Dr. Wei and his team used molecular profiling methods to examine 30 to 40 cell types and thousands of genes from the same patient sample.
“We believe that the ability to visualize multiple cell types and examine multiple molecular pathways in the joint target tissue will transform the way we understand RA,” said Dr. Wei.
The researchers analyzed 58 synovial tissues from 22 biopsies and 36 elective surgical procedures, including 20 RA and 16 osteoarthritis (OA), by a combination of flow cytometry, mass cytometry, and single-cell RNA sequencing. Patients were recruited from 10 contributing sites. The synovial tissues were cryopreserved and shipped to a central processing center for tissue disaggregation, cell sorting, mass cytometry, and RNA sequencing. Researchers then evaluated the synovial tissue quality and graded the level of synovitis.
Synovial cellular composition determined by flow cytometry and mass cytometry was highly consistent in T cells, B cells, myeloid cells, endothelial cells, and synovial fibroblasts, according to Dr. Wei. While tissue samples from elective surgical procedures showed varying degrees of inflammation, the tissues obtained from biopsies revealed significantly higher inflammation than OA tissues, and a higher abundance of lymphocytes by flow cytometry. The infiltration of lymphocytes in the tissue was significantly correlated with the histologic inflammation score, which supports the findings from the flow cytometric assessment.
Principal component analysis of the synovial flow cytometry data identified three RA arthroplasty (a common joint surgery) samples with inflammatory features that resembled those seen in the RA biopsy tissues, continued Dr. Wei, adding that these arthroplasty samples also showed higher inflammation score by histology.

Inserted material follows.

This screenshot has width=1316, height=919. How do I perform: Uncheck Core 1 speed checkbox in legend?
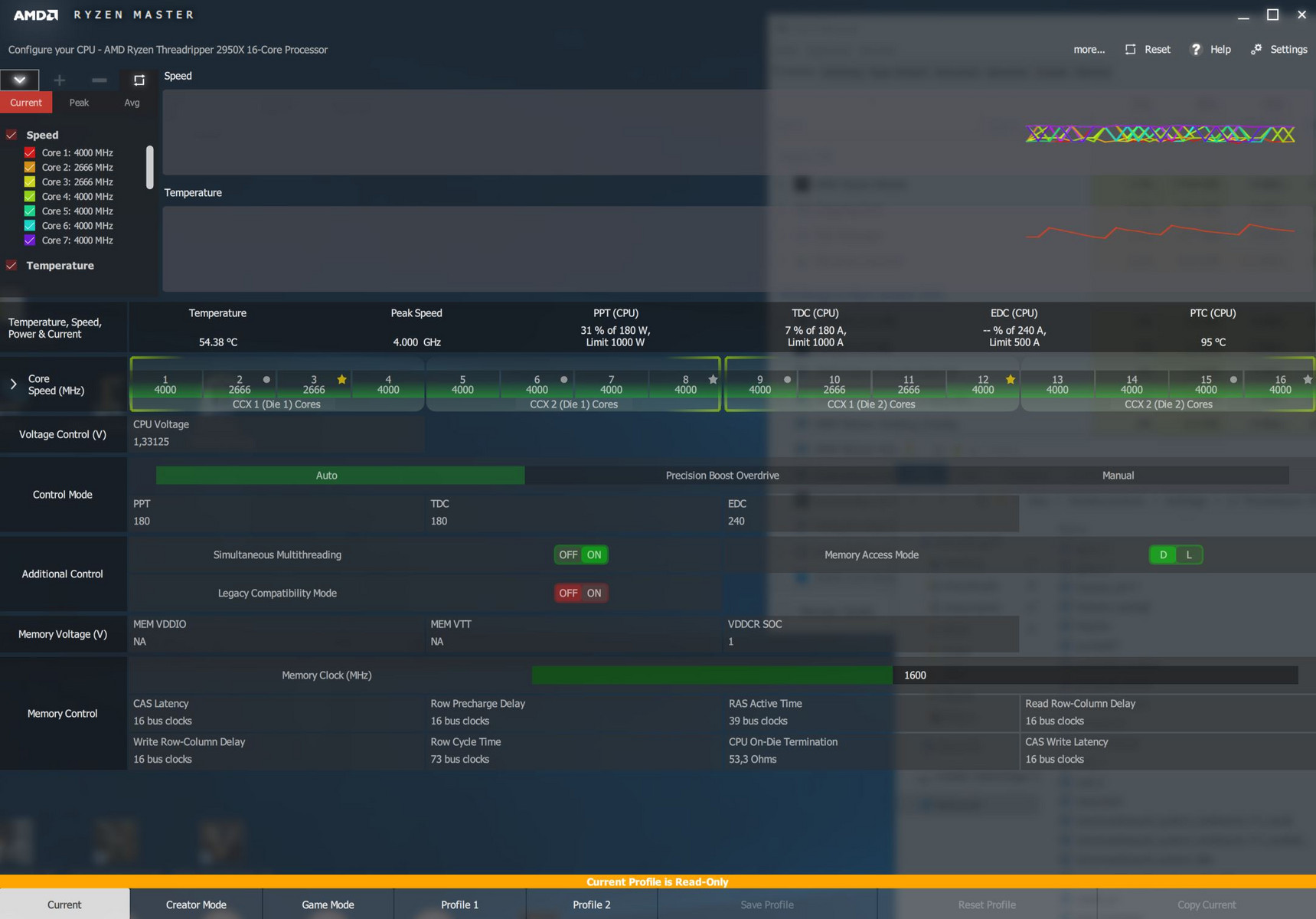30,152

Ongoing transcriptomic profiling of sorted synovial cells from these samples also demonstrates molecular heterogeneity in the synovium from RA patients, he added, noting that the team found that robust cell yield from synovial tissue enabled mass and flow cytometric data.
“One of the key challenges in this study was how to generate high-dimensional data from rare cell types while preserving the integrity of the tissue biology,” said Dr. Wei. “Our analyses of joint inflammation are highly consistent across multiple independent analytic methods, including histology, flow cytometry, mass cytometry, and transcriptomics. Our next study will include more RA patients and longitudinal analysis of treatment response. The goal is to relate clinical course and treatment response with specific abnormal cell populations defined by mass cytometry and transcriptomics of the tissue and blood, and ultimately to develop and test new treatment approaches.”